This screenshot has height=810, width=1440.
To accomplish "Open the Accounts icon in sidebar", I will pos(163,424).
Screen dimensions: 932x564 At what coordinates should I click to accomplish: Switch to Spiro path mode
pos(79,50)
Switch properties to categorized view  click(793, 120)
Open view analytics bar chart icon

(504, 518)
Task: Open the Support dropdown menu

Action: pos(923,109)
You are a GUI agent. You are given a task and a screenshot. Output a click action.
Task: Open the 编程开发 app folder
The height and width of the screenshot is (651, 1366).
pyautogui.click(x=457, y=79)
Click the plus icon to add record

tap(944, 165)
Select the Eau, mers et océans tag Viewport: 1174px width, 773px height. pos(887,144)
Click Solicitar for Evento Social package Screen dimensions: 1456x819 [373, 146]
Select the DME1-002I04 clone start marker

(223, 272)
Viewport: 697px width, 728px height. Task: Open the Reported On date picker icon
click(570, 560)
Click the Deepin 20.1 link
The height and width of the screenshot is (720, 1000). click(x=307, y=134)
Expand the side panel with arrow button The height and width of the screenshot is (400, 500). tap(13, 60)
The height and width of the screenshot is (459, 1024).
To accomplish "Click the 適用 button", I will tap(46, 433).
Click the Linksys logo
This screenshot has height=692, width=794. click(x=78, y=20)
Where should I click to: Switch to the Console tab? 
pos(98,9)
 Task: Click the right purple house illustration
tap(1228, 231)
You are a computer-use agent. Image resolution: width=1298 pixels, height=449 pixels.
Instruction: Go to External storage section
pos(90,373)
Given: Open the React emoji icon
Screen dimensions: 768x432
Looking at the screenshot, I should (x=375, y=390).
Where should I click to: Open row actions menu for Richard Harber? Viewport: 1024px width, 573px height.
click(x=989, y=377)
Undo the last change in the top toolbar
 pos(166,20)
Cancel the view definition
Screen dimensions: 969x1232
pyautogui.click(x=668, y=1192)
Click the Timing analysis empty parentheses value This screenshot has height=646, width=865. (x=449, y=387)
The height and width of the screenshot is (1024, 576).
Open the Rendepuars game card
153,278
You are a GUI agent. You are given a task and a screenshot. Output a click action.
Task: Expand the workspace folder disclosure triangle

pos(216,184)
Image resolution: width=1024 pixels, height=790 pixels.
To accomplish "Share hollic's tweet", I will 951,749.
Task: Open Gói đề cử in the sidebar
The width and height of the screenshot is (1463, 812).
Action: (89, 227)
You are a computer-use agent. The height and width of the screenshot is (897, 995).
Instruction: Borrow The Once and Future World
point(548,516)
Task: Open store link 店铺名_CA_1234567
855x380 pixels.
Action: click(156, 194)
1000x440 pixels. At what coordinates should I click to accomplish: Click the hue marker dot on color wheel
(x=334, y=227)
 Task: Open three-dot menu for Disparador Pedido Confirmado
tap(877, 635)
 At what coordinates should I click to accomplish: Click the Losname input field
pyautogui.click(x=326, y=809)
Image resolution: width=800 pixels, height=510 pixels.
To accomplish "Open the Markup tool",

Instructions to follow - Starting at the line that contains "Click the Timing", retype every line through the end of the records exactly, and nothing else.

Result for this exercise -
Click the Timing analysis empty parentheses value This screenshot has height=646, width=865. (x=449, y=387)
The height and width of the screenshot is (1024, 576).
Open the Rendepuars game card
153,278
You are a GUI agent. You are given a task and a screenshot. Output a click action.
Task: Expand the workspace folder disclosure triangle

pos(216,184)
Image resolution: width=1024 pixels, height=790 pixels.
To accomplish "Share hollic's tweet", I will 951,749.
Task: Open Gói đề cử in the sidebar
The width and height of the screenshot is (1463, 812).
Action: (89, 227)
You are a computer-use agent. The height and width of the screenshot is (897, 995).
Instruction: Borrow The Once and Future World
point(548,516)
Task: Open store link 店铺名_CA_1234567
855x380 pixels.
Action: click(156, 194)
1000x440 pixels. At what coordinates should I click to accomplish: Click the hue marker dot on color wheel
(x=334, y=227)
 Task: Open three-dot menu for Disparador Pedido Confirmado
tap(877, 635)
 At what coordinates should I click to accomplish: Click the Losname input field
pyautogui.click(x=326, y=809)
Image resolution: width=800 pixels, height=510 pixels.
To accomplish "Open the Markup tool",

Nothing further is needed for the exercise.